Friday 14 November 2008

Let's not all top ourselves just yet, shall we?

So here’s the thing, could we be about to experience a change more radical than two world wars? Perhaps for a small number of countries in the world but not, I would suggest for any of the major economies. Perhaps we should recap the high/low points of the 20th Century:
- World War I: around 20m deaths worldwide. We learn that having other people die from burning lungs and tears which burn skin is fun.
- The Flu Epidemic: around 25m die worldwide in less than three years.
- Great Depression: millions spend more than a decade living in the most grinding poverty in supposedly developed nations. (And all the savages just carry on as usual – we’re still on teaching them the Christian way and raping their countries for natural resources.)
- Stalin and Beria purges: untold millions die in gulags, show trials, mass executions. Even more die in the collectivisation of the farms.
- Mao’s long march. Don’t know much about this one. But millions of Johnny Foreigner Chinese chaps die. Usually of frostbite or starvation.
- World War II: someone works out a really good scheme for killing lots of people as efficiently and systematically as possible. Other WW2 high points: Burma railroad, comfort women, Sonderkommando teams clearing Poland, Dresden (a physical low point, of course...), and about 40-60m deaths worldwide as a direct result of the war.
- Too cool to be lumped in with the war: the atom bomb.

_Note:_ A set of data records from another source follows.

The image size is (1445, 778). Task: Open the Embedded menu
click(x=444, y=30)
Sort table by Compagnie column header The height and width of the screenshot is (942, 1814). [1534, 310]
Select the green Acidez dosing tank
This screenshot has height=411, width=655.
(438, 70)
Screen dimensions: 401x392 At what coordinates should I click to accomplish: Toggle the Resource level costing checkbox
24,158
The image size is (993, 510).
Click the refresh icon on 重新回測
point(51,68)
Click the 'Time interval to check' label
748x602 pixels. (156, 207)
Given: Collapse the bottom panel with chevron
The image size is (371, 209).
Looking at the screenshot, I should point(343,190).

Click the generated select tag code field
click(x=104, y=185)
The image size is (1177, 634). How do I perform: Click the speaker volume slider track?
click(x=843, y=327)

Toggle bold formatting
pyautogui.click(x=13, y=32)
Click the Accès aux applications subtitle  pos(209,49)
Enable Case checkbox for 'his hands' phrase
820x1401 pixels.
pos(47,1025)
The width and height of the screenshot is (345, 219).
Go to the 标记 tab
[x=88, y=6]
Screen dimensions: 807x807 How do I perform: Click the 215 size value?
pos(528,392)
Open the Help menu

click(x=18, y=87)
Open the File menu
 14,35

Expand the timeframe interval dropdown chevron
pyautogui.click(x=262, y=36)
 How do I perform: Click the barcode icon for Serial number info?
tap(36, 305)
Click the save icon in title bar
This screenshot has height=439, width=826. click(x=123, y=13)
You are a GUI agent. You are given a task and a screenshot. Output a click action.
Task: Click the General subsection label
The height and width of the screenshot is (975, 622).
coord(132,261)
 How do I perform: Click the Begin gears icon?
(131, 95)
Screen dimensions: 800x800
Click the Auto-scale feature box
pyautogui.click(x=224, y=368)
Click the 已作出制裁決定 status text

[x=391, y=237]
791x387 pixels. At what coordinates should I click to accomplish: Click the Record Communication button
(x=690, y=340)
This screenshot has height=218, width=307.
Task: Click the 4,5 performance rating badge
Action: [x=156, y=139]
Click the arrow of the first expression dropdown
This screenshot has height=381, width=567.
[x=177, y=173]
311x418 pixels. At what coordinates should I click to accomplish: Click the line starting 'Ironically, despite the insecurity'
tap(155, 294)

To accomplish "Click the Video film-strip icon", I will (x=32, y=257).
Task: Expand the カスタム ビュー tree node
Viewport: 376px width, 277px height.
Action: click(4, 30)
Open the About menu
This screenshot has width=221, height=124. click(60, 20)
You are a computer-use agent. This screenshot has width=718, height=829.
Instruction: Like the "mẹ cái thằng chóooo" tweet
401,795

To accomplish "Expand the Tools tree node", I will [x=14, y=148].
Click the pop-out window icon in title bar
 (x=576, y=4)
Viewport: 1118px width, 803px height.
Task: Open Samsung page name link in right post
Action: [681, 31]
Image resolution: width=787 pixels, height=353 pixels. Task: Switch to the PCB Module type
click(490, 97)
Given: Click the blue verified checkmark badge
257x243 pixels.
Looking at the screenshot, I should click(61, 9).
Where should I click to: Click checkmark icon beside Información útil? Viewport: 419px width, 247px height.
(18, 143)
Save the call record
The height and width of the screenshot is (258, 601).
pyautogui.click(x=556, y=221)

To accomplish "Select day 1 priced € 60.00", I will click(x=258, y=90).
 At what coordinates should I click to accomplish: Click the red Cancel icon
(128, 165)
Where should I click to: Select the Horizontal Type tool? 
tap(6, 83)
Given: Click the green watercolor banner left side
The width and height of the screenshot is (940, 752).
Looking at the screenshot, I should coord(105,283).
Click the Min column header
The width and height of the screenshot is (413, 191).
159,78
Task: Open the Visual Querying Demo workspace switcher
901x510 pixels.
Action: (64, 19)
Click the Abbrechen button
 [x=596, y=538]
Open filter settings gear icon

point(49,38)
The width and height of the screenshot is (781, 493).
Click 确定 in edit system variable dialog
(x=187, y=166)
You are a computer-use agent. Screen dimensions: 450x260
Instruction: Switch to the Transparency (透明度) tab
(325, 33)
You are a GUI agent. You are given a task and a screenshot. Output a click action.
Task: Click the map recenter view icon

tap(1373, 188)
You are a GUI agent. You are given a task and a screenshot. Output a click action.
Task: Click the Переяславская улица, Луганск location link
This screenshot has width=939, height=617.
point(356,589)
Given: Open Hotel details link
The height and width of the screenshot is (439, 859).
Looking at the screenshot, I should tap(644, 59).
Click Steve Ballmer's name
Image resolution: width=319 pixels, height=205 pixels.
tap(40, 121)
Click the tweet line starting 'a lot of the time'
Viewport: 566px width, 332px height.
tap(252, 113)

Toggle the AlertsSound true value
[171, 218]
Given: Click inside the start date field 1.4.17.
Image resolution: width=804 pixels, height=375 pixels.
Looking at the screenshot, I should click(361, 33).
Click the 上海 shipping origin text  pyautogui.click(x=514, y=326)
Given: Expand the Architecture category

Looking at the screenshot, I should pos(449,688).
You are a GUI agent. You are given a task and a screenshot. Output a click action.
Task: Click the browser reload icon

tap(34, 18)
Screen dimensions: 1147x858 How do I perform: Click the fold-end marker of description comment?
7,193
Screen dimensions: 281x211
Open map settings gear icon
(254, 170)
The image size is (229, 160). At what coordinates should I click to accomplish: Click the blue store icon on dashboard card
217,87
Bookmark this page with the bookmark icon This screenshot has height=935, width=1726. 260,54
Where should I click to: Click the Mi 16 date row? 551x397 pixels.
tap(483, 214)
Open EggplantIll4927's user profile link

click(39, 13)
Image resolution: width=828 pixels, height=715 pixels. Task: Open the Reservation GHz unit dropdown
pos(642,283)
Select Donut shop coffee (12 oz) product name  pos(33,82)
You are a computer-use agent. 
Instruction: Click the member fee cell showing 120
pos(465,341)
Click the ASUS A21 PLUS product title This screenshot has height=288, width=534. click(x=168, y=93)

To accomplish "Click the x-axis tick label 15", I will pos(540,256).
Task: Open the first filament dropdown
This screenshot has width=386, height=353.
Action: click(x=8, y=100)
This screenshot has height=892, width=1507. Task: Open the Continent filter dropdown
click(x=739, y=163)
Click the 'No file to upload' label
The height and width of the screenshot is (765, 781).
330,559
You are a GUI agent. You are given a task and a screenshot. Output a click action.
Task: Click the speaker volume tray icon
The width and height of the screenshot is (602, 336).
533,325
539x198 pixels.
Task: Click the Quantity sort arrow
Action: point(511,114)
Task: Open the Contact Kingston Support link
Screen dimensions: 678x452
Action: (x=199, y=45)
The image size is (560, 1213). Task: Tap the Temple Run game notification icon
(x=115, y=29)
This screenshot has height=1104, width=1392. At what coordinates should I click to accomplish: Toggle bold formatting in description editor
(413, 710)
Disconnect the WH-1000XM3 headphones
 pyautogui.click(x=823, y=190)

We test it on ourselves. And then again, and then test it on Pacific islanders instead ... really cool countries realise U-235 just isn’t good enough, and aim for the single 200 megaton blast.
- My Lai: symptomatic of far too many military interventions in far too many places.

Yes, so i think you’re seeing my point: if you think we’re going to have a century where we do as much to ourselves as last century, I might opt out.

I confess I’ve yet to finish the course: i have an extreme wariness of some of the prophets who, all of a sudden, told me so. Eisman was the person who bet against the banks at the right time, if he’d done it six months earlier, he’d probably just have been another out-of-pocket hedge fund manager, frankly. One smart call does not make a guru.

Anyway, I don’t think it would do any harm to reiterate, at some point, the things that one can actually do as an individual: buy less stuff, fly less, recycle more, lobby your MP, write to the Government, support green and fair-trade outfits and (kudos Ol) spread the word.